» Extrait présenté

  4. C’est tentant ! Ah les passés simples incongrus, qu’est-ce que ça me fait rire quand les élèves les emploient et « ils voyèrent », c’est souvent !

    • Je me souviens des premiers récits de mes enfants avec le passé simple. La panique c’est quand ils commençaient avec un passé simple en »u » : ils burent donc ensuite logiquement ils vurent , ils aimurent, et reparturent et enfin ils furent ( tiens il est bon!)

  5. le livre qui met de bonne humeur je suis bien d’accord même si j’ai eu parfois un peu honte, mais bon ça c’est vite passé
    j’ai appris une foule de petites choses mais surtout j’ai aimé cette balade parmi les mots
    un livre salutaire et drôle et je suis ravie que tu sois ravie

  6. Moi qui suis nulle en orthographe ! qu’est ce que j’en ai bavé avec cette langue française bien compliquée, et les exceptions qui confirment la règle !

    • Lis ce livre et tu comprendras que tu as raison d’être nulle dans un savoir qui fait tout pour te compliquer la vie. Mais tu n’es pas toute seule et tu auras la compassion de quelqu’un qui adorait les dictées et qui doute tout le temps.

  7. Je pense que n’importe quel sujet peut être distrayant, selon l’angle d’attaque que l’on choisit. J’oublie beaucoup côté orthographe et grammaire, il pourrait me faire du bien, avec légèreté.

    • Tous ceux et tous celles qui lisent et qui écrivent ont des plaisirs de langue . Et c’est cela que ce livre raconte : le plaisir de la langue, bien écrite par une passionnée.

» Données
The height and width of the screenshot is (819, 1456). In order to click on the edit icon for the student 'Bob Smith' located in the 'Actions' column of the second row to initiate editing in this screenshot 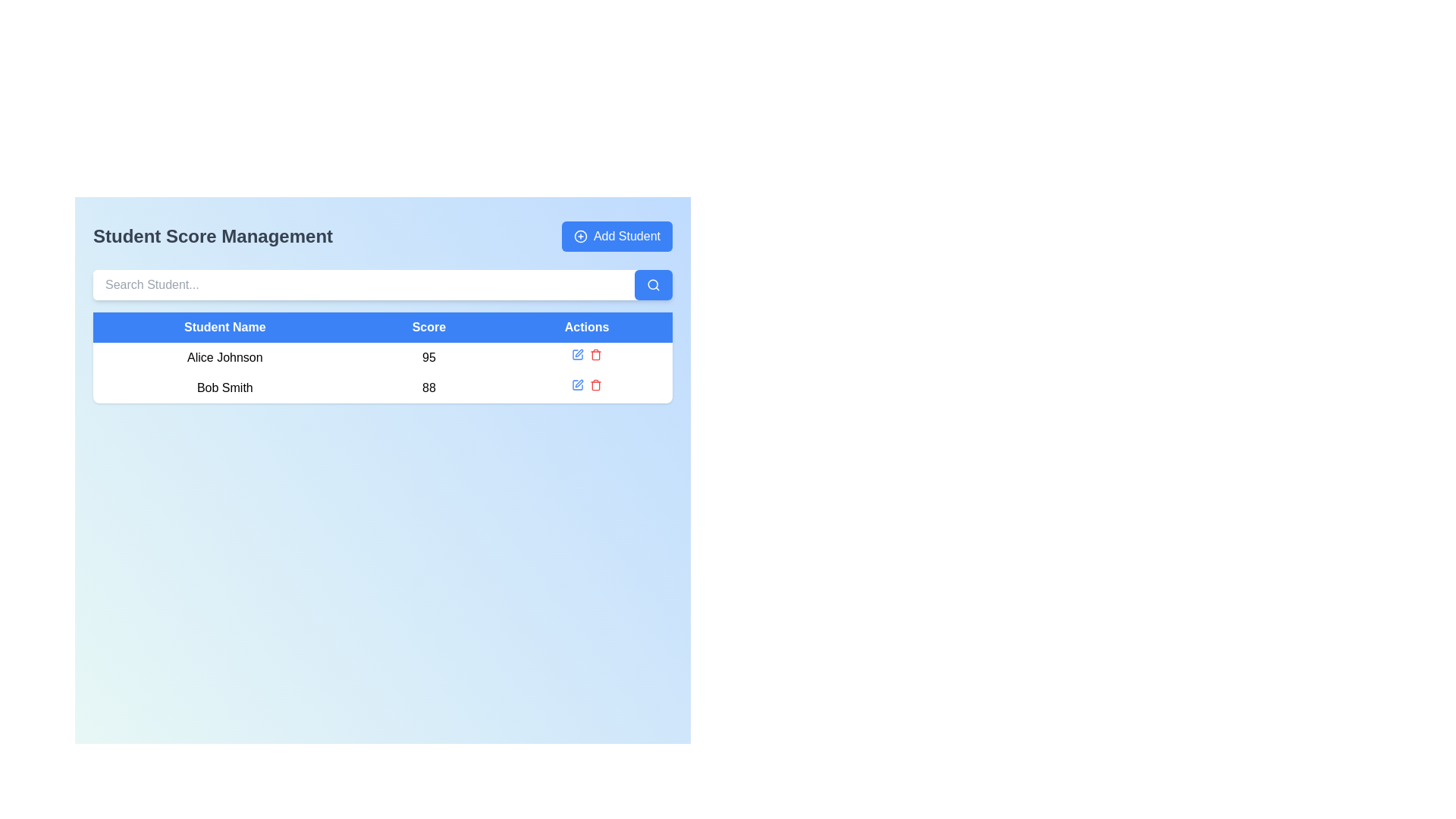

» Votre travail
A: Reprenez fidèlement, dans l'extrait présenté, le passage qui va de « 7. Je pense » jusqu'à « par une passionnée. ».
B: Poursuivez les commentaires sur le livre consacré à la langue française à partir de l'endroit où ils s'arrêtent.
Vous n'avez pas besoin des données.

» Vos réponses
A:
7. Je pense que n’importe quel sujet peut être distrayant, selon l’angle d’attaque que l’on choisit. J’oublie beaucoup côté orthographe et grammaire, il pourrait me faire du bien, avec légèreté.

    • Tous ceux et tous celles qui lisent et qui écrivent ont des plaisirs de langue . Et c’est cela que ce livre raconte : le plaisir de la langue, bien écrite par une passionnée.

B:
  8. Bonjour. Je suis un peu un extrêmiste de l’orthographe même si bien sûr il m’arrive de faire des erreurs. Sur un billet récent on m’a commenté en évoquant « de bon souvenir ». Ca m’arrache un peu quand même. Du coup ce livre m’intéresse beaucoup. Il doit mettre de bonne humeur et agacer tout à la fois. Merci pour tes visites.

    • Non ce livre n’agace pas. L’auteur est drôle et compatissante elle est très exigeante sur les règles de ponctuation. J’avoue que les traits d’union me laissent beaucoup plus indifférente qu’elle.

  9. Que c’est drôle et intelligent ! Je le note tout de suite.

    • Pour moi tout le monde devrait le lire pour rester modeste et heureux de s’exprimer à l’écrit comme à l’oral dans une langue qui est pour le moins surprenante.

  10. Oh que ce livre me plairait, dis donc! J’avoue avoir un passé de réussite en grammaire, hélas hélas maintenant j’en ai oublié… Parfois certains passages dans les livres me hérissent le poil, un instinct sans doute venant du passé…Les correcteurs (euh, certains) se relâchent un peu.
    Tiens, j’en ajoute un à ta dune.
    On écrit le château de Chenonceau, mais la petite ville à côté c’est Chenonceaux.

    • Voilà c’est comme ça , il faut s’y faire on ne saura jamais tout et on on pourra toujours s’amuser avec cette langue que nous aimons. Mais ce n’est pas « ma » dune. Mais la dune de Muriel Gilbert.

  11. Je suis toujours très modeste par rapport à l’orthographe car mes lacunes sont énormes. Voila au moins un livre original !

    • L’important c’est le doute. Ceux qui croient savoir ne savent jamais tout. Et ceux qui se croient nuls ont souvent de bonnes questions dans leurs têtes.

  12. Bonjour Luocine, moi qui adorait les dictées-questions (si, si), je sens que ce livre pourrait me plaire. Je sais que mon orthographe n’est plus ce qu’elle était, je ne me relis pas. Tant pis pour moi.

  13. il fut un temps, Muriel Gilbert qui officiait aussi sur Inter, passait régulièrement sur mon blog et on s’appréciait. Amitiés cafardesques

  14. Pat on 5 mai 2017 at 16:53 said:

    A chacun ses plaisirs.
    En trouver dans ce type d’exercice est « un » espèce de challenge qui ne me tente guère pour l’instant!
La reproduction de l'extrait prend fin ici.